How the LLVM Compiler Infrastructure Works
I talked a bit about the low-level virtual machine (LLVM) when comparing open source compilers. Since then, I’ve become involved with the LLVM project, working on code generation for the Objective-C language. In this article, I’ll give you a more in-depth overview of how LLVM works.
What Is LLVM?
LLVM is a virtual machine infrastructure that doesn’t provide any of the high-level features you’d find in something like the Java or .NET virtual machines, including garbage collection and an object model.
The basic design of LLVM is an unlimited register machine (URM), familiar to most computer scientists as a universal model of computation. It differs from most URMs in two ways:
- Registers are single-assignment. Once a value for a register has been set, it can’t be modified. This is a common representation in a lot of compilers, and has been since the idea was invented by an IBM researcher in 1985.

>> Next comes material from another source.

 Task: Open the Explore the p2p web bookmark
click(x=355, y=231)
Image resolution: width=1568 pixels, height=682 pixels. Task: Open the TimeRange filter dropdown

- Each register has a type associated with it.
LLVM programs are assembled from basic blocks. A basic block is a sequence of instructions with no branches. The phi instruction is used to create conditional execution. The name comes from the original work in static single assignment, so the semantics will be familiar to anyone who has worked on a compiler that uses this form. It allows the value of an LLVM register to be set to one of a group of values, depending on the basic block from which the current value was entered. Consider the following snippet of C:
if(condition) a = 1; else a = 2;
In LLVM, or any other compiler with an SSA intermediate representation, a basic block would be constructed for each of the assignments. A phi instruction would then be used in the following code to select the correct value for a.
In LLVM, there are two sorts of registers:
- Global registers have names that are valid in the entire module (or possibly the entire program).
- Local registers have names that are valid only in the current function.